Dataset entries -
□ □ □ □ □ □ □
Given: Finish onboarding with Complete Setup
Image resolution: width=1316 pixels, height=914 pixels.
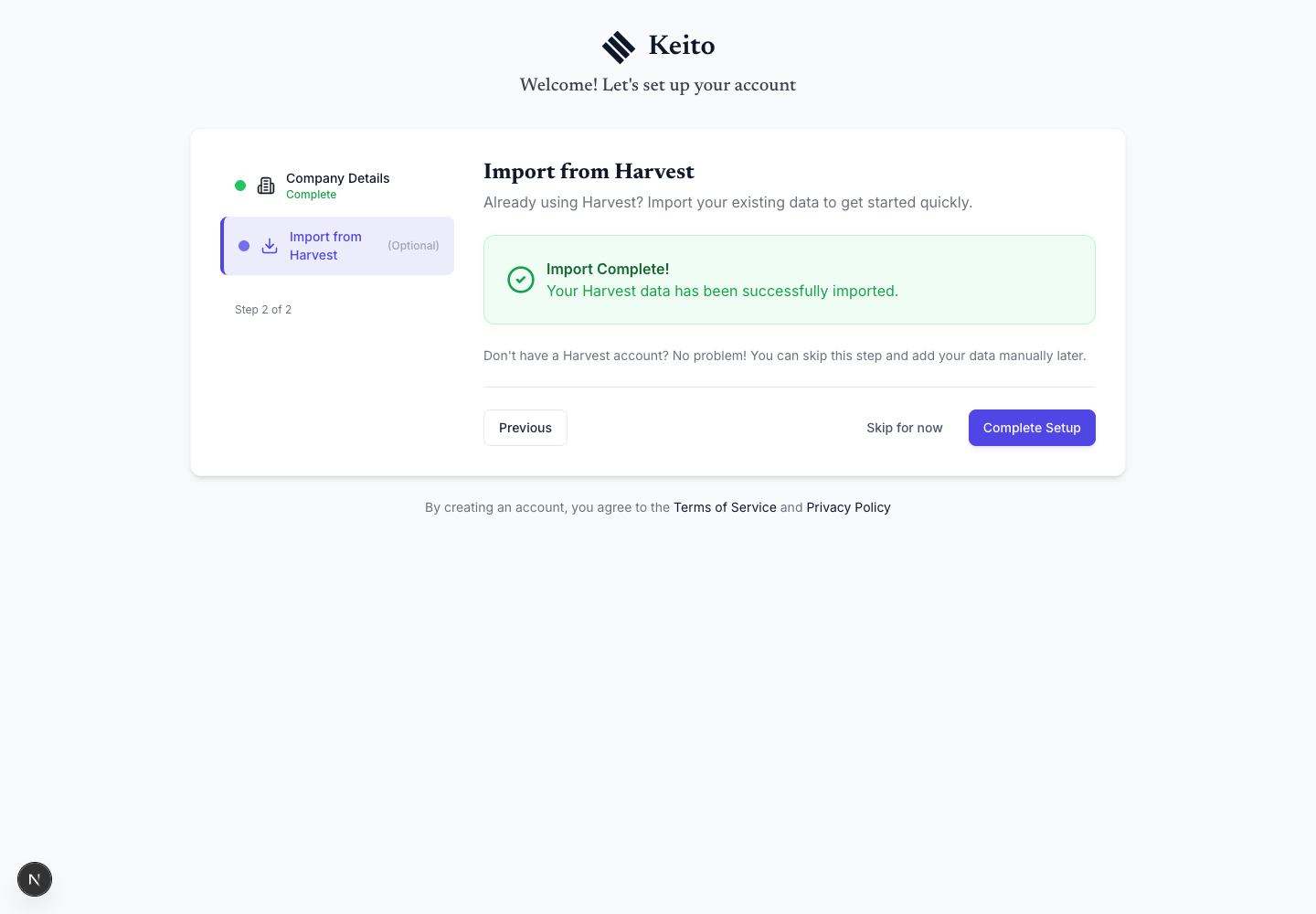Looking at the screenshot, I should (1032, 428).
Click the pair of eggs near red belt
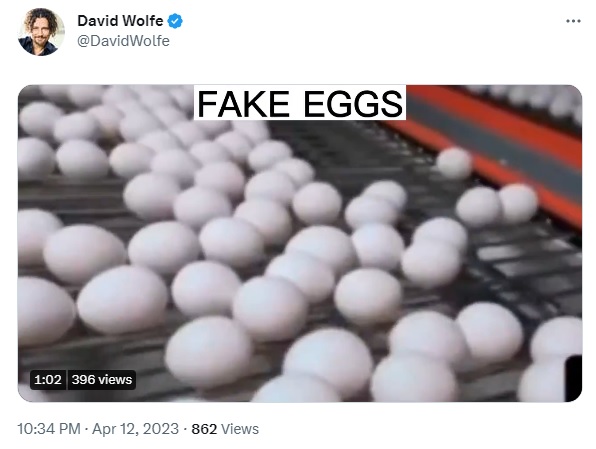Image resolution: width=596 pixels, height=449 pixels. tap(497, 206)
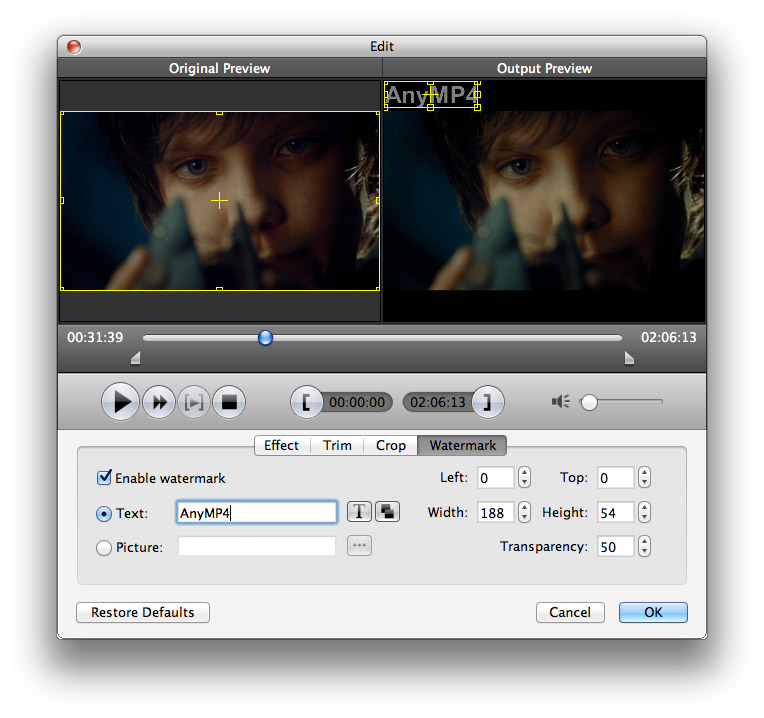The height and width of the screenshot is (718, 764).
Task: Click the Restore Defaults button
Action: tap(143, 612)
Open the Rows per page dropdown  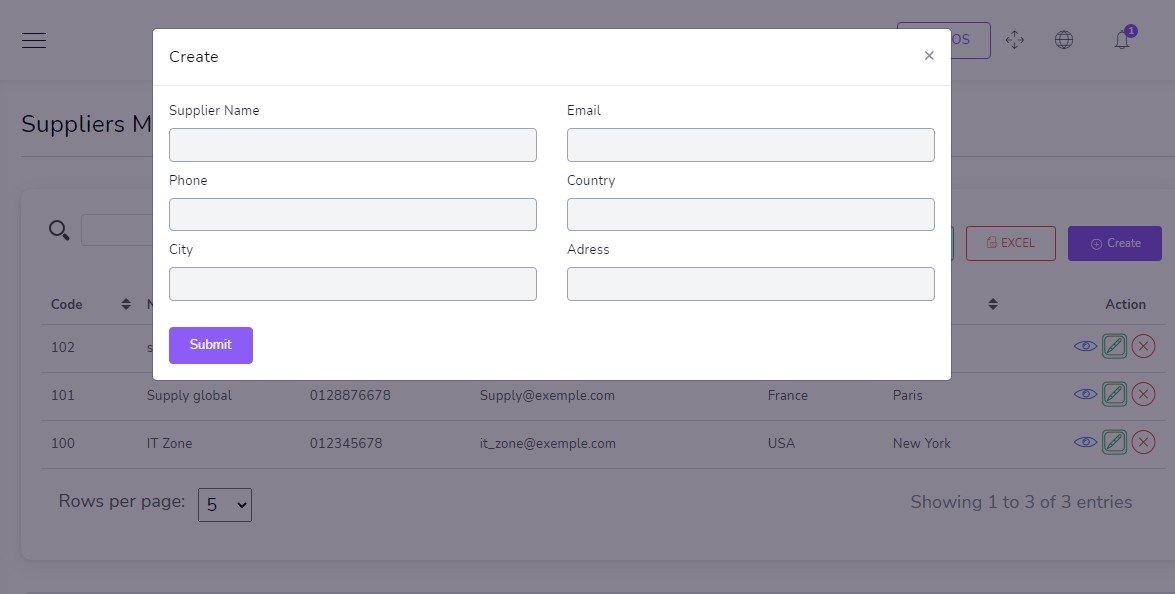pos(225,505)
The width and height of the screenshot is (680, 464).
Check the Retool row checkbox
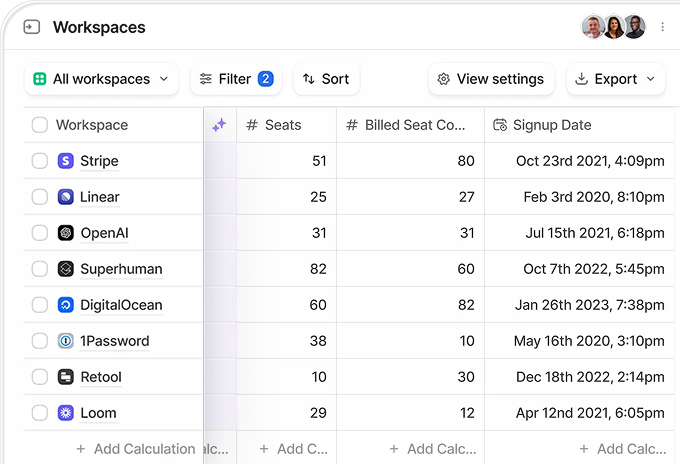(40, 377)
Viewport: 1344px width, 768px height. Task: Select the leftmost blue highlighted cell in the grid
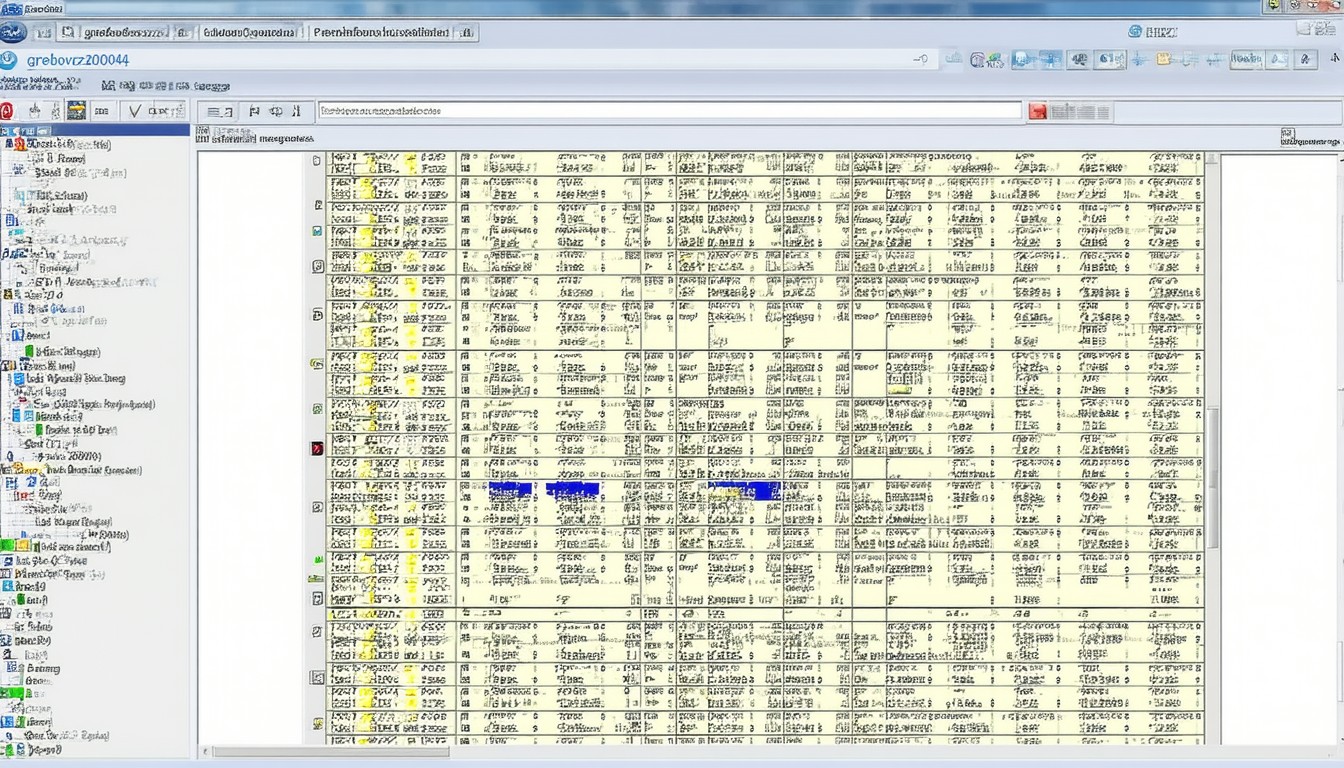508,490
□ □ □ □ □ □ □
Work instruction - Write out word for word every line from the line with "Viewport: 1344px width, 768px" through the final line of the records, both included, skipping the pictures.

Answer to the problem -
Viewport: 1344px width, 768px height. Task: Select the leftmost blue highlighted cell in the grid
508,490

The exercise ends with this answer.